There is also a psychological condition called ‘learned helplessness’.  If anything a student does is corrected, or anything any person does is punished they will do less of that response.  If, however, they are punished no matter what they do or corrected every time they act, the student is being conditioned that doing nothing is the best strategy.  Over-correcting your fighting students conditions them to be passive under stress.  That is the exact opposite of your goal.

Any response that is even a slight improvement should be rewarded.  That’s as simple as saying, “Nice one!”

Reward and punishment are very specific words in OC training.  As are the words ‘positive’ and ‘negative.’ Reward is anything that increases behavior.  It is almost always something that makes people feel good.  Reward is different for different people because we don’t all like the same things.  But even things as simple as a warm smile or saying, “Good job” are rewards.  And saying, “Good job but this is wrong, do it this way” is not only a punishment (all corrections are punishments) put sends a mixed signal and makes the deeper part of the student’s brain trust you less.

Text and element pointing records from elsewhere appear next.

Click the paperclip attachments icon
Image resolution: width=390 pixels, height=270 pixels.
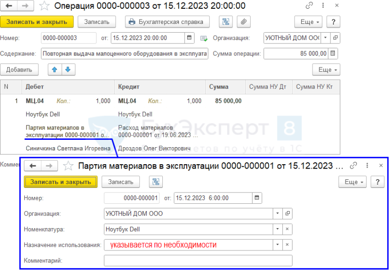click(x=243, y=22)
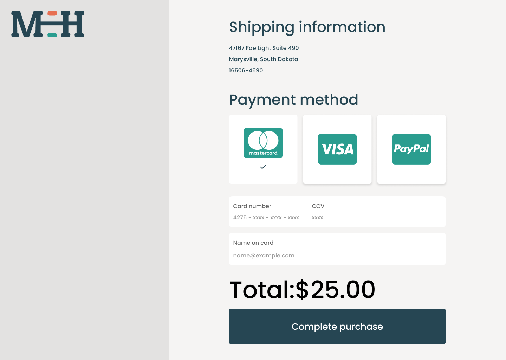Viewport: 506px width, 360px height.
Task: Click the Total $25.00 amount
Action: 302,289
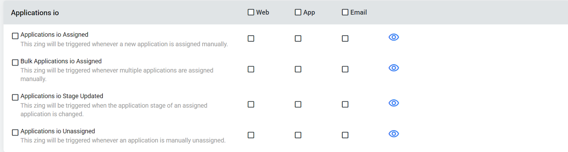Select the Bulk Applications io Assigned row checkbox
Screen dimensions: 568x152
15,63

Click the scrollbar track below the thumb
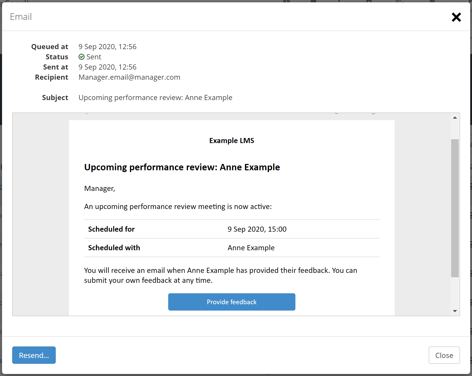tap(455, 293)
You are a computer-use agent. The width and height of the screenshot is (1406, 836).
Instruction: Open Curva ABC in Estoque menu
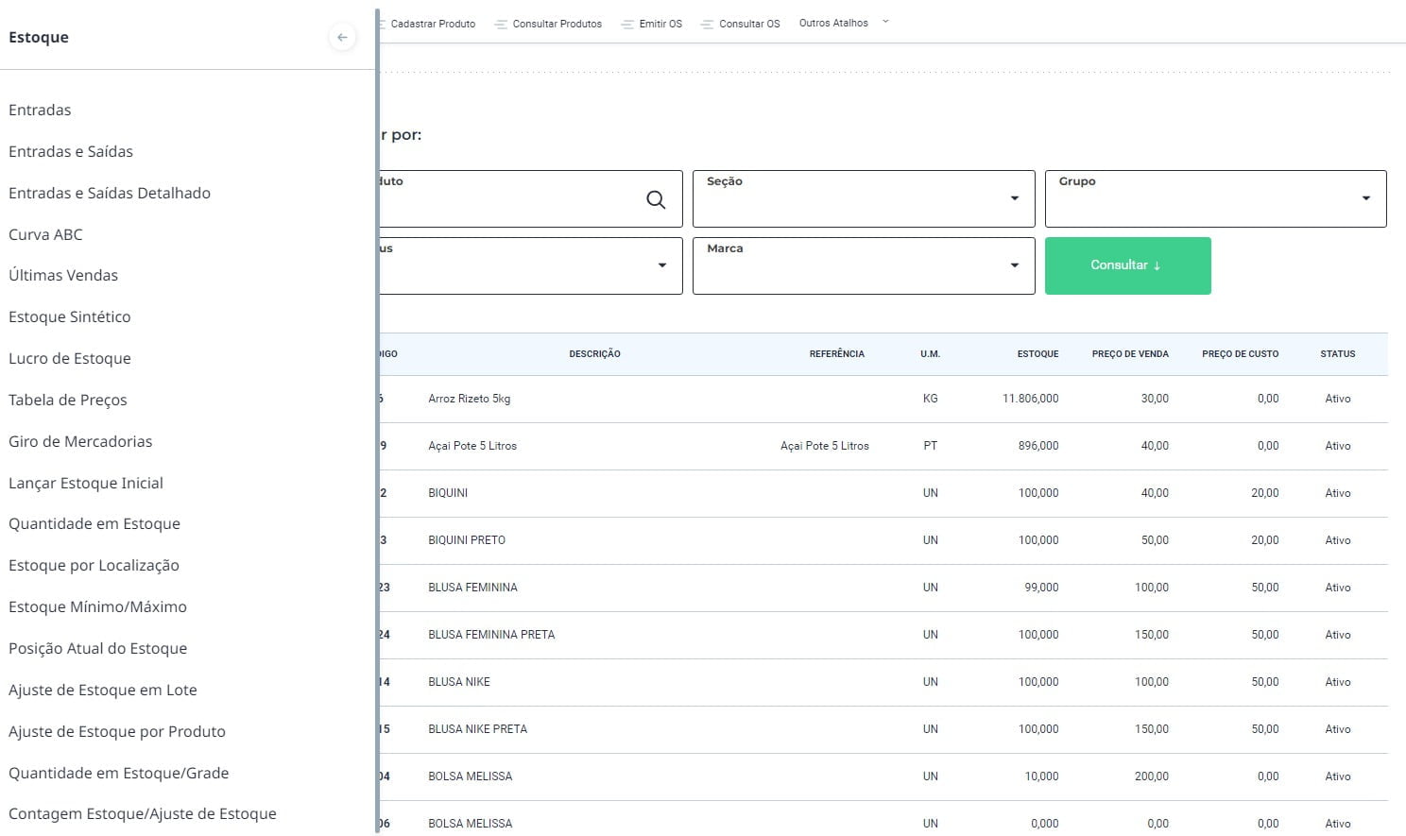click(x=45, y=234)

Positive and Negative are not value judgments but only indicate presence or absence. Reward and Punish are the value holders.

Positive Reward (PR): Something good happens. Puppy gets a treat.

Negative Reward (NR): Something bad DOESN’T happen. Puppy doesn’t get kicked.

Positive Punishment (PP): Something bad happens. Puppy gets kicked.

Negative Punishment (NP): Something good is withheld. Puppy gets ignored.

In a counter-assault entry, like Dracula’s Cape, the positive reward is knocking the bad guy down.  The negative reward is the bad guy’s attack missing.  Double reinforcement.

If you do the technique wrong, you will get hit (positive punishment) and the bad guy won’t go down (negative punishment.)

Timing on reward is critical.  No criminal that I am aware of blames his prison time on his deeds.  He always blames them on the court case.  The punishment is being found guilty (it is a positive punishment because it introduces the knowledge of the intended punishment to come later) and that happens at the end of the court case but often months after the crime.  Just like you can’t punish a dog for a day-old stain on the carpet, it won’t do any good to tell your students they did a good job at the end of class.  Reward and punishment must be as immediate as possible, just like in the real world.

An example: Training Dracula’s Cape for Counter-Assault

Before we get into counter-assault, the foundation has been laid very carefully.  The students have already been exposed to the ambush as part of the context of violence and have had a discussion about Operant Conditioning as a training method. (Teaching).  They have worked with power generation, especially drop step, and structure. (Teaching, training, some conditioning and some play).

First we explain what Dracula’s cape is and isn’t, what it is for, when and why it is necessary and what it does.  That is taught.

Then they practice a few rounds of dropping into the technique.  This is training and I feel free to correct here, but I am not correcting for whether they do it the way that I do it or how it looks, I am correcting for whether it will accomplish the mission.

Next, they partner up and test the structure of each other’s technique.  This gives some immediate feedback. It’s on the line between conditioning and training.

The first stage of OC is to have partners with kicking shields give a stimulus.  It is possible to train a specific response to specific stimulus, but to condition for all possible attacks would take years.  The beauty of Dracula’s Cape or Tony Blauer’s SPEAR is that it works on a wide variety of attacks so you can condition it to a more general stimulus.  Instead of trying to condition four response for a jab, a cross, a round house punch and a kick (possibly eight responses, if your technique works differently for right or left attacks) you condition one response that works on the general stimulus of ‘an attack.’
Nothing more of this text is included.